Tanacetum balsamita is a perennial temperate herb known as Costmary, alecost, balsam herb, Bible leaf, or mint geranium.
Costmary is a perennial plant with oval, serrated leaves that can reach a height of 2 m. In summer it produces small yellow button-shaped flowers that appear in clusters.
The name Costmary is derived from the Latin Costus, an Asian plant used as a spice and preserve. "Mary" refers to the Virgin Mary and may be related to the medicinal herbs used in medieval times to relieve labor pains.
Origin and spread
This plant appears to have originated from the Mediterranean. It is unclear whether the plant called "balsamita" described by Columella in AD 70 was the same. Costmary was widely grown in herb gardens and used for medicinal purposes until the late 19th and early 20th centuries.
Today it has largely disappeared in Europe, but is still widely used in Southwest Asia. It was used as a place marker in the Bible during medieval times.
How to grow Costmary?
Costmary is a super rare houseplant that is easy to grow and requires regular watering to thrive. They perform best in constant, direct light and should be located less than 1 foot from a window. Costmari prefers well-drained soil. If you repot your plants every time they double in size, you won't need to add fertilizer.
The leaves of this plant are found to contain a variety of essential oils. A Spanish study found that the main component of the oil is carvone, as well as small amounts of β-thujone, t-dihydrocarvone, c-dihydrocarvone, and dihydrocarvone isomers , c-carve alcohol and t-carve alcohol.
In the Middle Ages, costmary was used to treat menstrual problems. In the 18th century it was classified as a laxative, gastrointestinal and astringent. It is recommended against melancholy and hysteria, as well as dysentery and gallbladder disease.

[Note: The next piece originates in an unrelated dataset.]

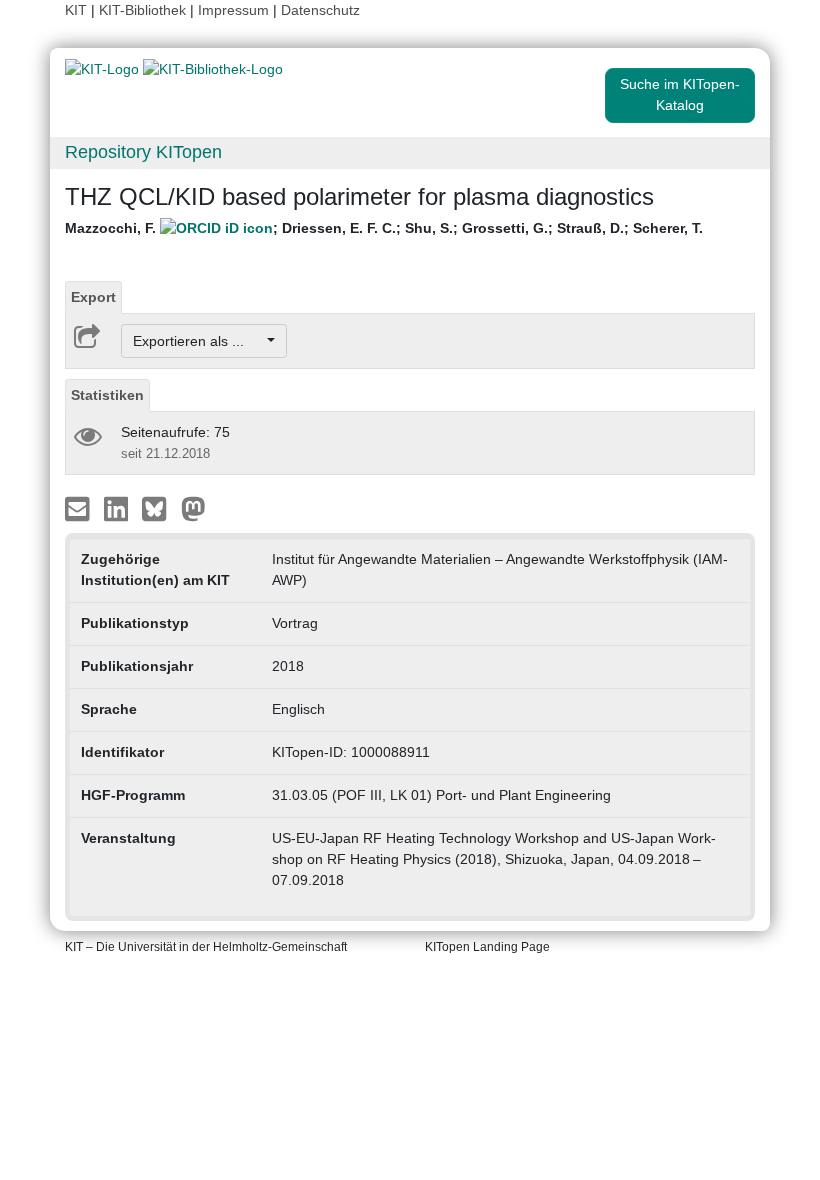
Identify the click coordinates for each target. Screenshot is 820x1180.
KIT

This plant is derived from ancient herbs and was widely grown in Elizabethan knot gardens.
Is Costmary an herb or a spice?
Costmary is an herb known for its balsamic/minty scent and astringent taste. Essential oils from plants are most commonly used in cooking.
What are the benefits of Costmary tea?
Medicinal. Costmary tea is traditionally taken with honey and cloves to relieve pain and cramps. Today: Brew the leaves into a tonic tea to treat coughs, colds, catarrh, and stomach cramps.
How does Costmary taste?
Its bitter, slightly lemony leaves can be used fresh in salads or as a condiment, fresh or dried, especially for meat, poultry and British ales. The dried leaves are also used as tea and potpourri.